Why residents in one underserved community started eating better

 
 The arrival of a single grocery store in one of Pittsburgh's low-income community changed the way residents thought of their neighborhood, which seemed to improve health overall.

The arrival of a single grocery store in one of Pittsburgh's low-income community changed the way residents thought of their neighborhood, which seemed to improve health overall.

When the owners of a grocery store opened its doors eight years ago in Pittsburgh’s Hill district, they became part of a bold new experiment. The neighborhood hadn’t had a full-service grocery store in 30 years and only 37 percent of local residents were employed. Researchers at Rand Corporation took note: What happens to eating behavior, they asked, when a food desert turns into a food oasis?

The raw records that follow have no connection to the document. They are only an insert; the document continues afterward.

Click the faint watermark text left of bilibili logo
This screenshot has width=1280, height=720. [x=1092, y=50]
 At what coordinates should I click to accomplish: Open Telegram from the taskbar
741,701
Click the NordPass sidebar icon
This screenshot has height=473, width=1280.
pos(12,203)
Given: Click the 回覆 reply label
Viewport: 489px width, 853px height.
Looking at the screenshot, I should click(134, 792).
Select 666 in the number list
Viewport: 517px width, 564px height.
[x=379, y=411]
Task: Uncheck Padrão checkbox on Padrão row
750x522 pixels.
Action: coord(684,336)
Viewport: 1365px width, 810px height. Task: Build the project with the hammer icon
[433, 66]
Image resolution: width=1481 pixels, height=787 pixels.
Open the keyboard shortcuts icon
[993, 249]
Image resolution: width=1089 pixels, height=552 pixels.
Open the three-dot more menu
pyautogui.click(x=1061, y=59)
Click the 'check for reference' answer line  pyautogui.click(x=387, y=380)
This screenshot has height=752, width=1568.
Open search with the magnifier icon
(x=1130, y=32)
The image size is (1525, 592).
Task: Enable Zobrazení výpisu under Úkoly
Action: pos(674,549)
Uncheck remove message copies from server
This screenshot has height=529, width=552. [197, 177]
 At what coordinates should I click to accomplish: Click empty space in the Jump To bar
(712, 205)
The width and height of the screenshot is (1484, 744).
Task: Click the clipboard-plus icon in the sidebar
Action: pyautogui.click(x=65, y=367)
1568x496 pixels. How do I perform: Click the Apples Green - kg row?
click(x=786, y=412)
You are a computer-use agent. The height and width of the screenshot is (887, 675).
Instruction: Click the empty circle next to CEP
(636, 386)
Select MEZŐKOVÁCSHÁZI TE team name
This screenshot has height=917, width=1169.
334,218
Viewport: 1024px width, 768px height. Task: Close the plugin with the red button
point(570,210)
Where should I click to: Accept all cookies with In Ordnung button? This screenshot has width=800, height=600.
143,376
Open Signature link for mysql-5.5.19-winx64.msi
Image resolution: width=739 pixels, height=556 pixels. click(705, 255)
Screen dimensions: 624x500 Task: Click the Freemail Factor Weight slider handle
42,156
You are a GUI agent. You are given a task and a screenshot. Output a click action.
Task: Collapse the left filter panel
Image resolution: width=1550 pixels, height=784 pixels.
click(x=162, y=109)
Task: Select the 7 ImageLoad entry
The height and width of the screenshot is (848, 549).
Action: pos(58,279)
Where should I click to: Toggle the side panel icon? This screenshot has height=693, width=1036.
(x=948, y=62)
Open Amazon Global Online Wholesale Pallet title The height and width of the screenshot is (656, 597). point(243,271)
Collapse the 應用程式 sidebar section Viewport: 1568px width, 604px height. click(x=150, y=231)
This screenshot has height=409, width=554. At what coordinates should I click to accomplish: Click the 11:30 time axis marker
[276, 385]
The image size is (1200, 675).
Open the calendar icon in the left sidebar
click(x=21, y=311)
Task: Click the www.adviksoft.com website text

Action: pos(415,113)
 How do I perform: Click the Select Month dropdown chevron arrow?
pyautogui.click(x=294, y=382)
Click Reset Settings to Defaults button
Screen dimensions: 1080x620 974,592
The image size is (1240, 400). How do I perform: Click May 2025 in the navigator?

In this case, people started eating better - more vegetables, fruit, and whole grains. Less sugar, processed foods, and calories. Curiously, it's not because people started frequenting the grocery store. In fact, researchers found the majority of residents made these changes without ever shopping there.

People started eating better...but not because they shopped at the new grocery store.

Did just having a store in the neighborhood and knowing it was easier to get good food make the difference? Two years after the original study, researchers decided to do a follow up.

"We asked, 'Are there other things that could explain residents making healthier choices after a new grocery store opens—economic reasons that help residents improve their health and diet?'" explains researcher Andrea Richardson in the Pacific Standard. Her study was published recently in the Annals of Epidemiology.


perception of the neighborhood improved 

The second study confirmed the health advantages that come with investing in a poor neighborhood. In the year after the store opened residents reported a 12 percent drop in feeling anxious about getting enough food. There was also a drop in participation in SNAP, a food assistance program.

Researchers theorized that the new store benefitted its residents by anchoring the community and attracting more businesses, like coffee shops and restaurants. This in turn, made the neighborhood a nicer place to live. 

"Hill District residents' perceptions of their neighborhood improved," Richardson told Pacific Standard. "Your sense of how much you like where you live may cause more hopefulness and less stress," both of which affect physical health.

Takeaway: There's more than one takeaway here, but bringing new businesses and activity into underserved communities may improve the quality of health for residents overall.